The uprisings in Syria started out like all the other revolts that convulsed the Arab world in 2011: the protesters demanded better governance, freedom and dignity. Yet the events unfolded in a dramatically different way in Syria than in other countries. The special characteristics of Syria as a political entity and the nature of its regime and alliances played a part in the specific and tragic trajectory of the uprising. Turkey's response to the crisis was a function of both its objective condition as Syria's northern neighbour with a border of some 600 miles and the ideological proclivities of its governing party's leadership. Contrary to earlier expectations by nearly all Western actors and certainly Turkey's rulers, it became obvious fairly early that the crisis would last longer than anticipated. In fact, the uprising morphed into a struggle for regional supremacy and later mutated into a crisis of international magnitude. The ruling Justice and Development Party (AKP) leadership anticipated that the Muslim Brotherhood, its ideological kin in Arab countries, would seize power in all the rebellious countries in a short span of time and therefore saw a window of opportunity for the same in the Syrian crisis.

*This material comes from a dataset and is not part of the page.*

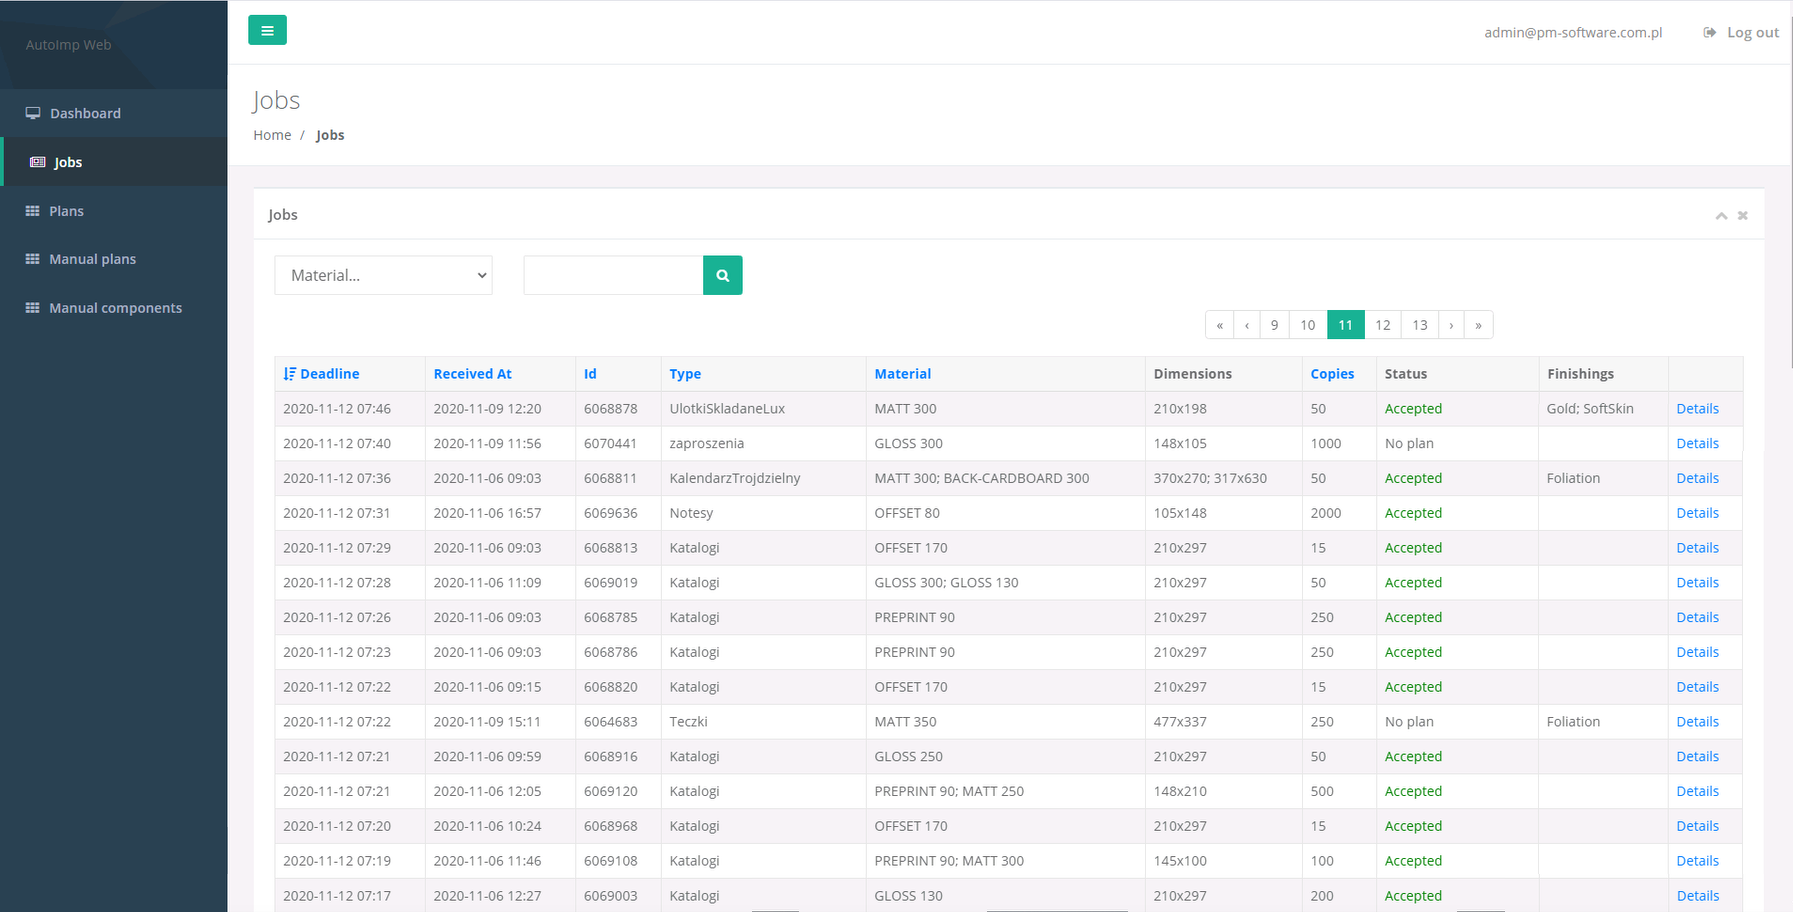
Task: Click the search text input field
Action: pos(613,275)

However, it did not take long before the crisis became a liability rather than an asset for the AKP leadership's strategies to hold on to power. Ankara's early conviction that it could master the evolution of events in its southern neighbour proved to be naïve and overly optimistic. Rather, the ramifications of the crisis soon overwhelmed Ankara. As early as 2012, the AKP leadership had to face the magnitude of the spillover effects of the unfolding civil war. The Syrian government's decision in July 2012 to pull out from the eastern parts of the country was the first fallout from the crisis. Dubbed the ‘Rojava Revolution’, the formation of three Kurdish cantons by the Partiya Yekîtiya Demokrat/Democratic Union Party (PYD) in early 2013 continuously complicated Turkey's stance in Syria. After all, the PYD was the Syrian affiliate of the Partiya Karkerên Kurdistanê (PKK) in northern Syria that had been at war with the Turkish state since 1984 and was recognised as a terrorist organisation by Turkey's allies.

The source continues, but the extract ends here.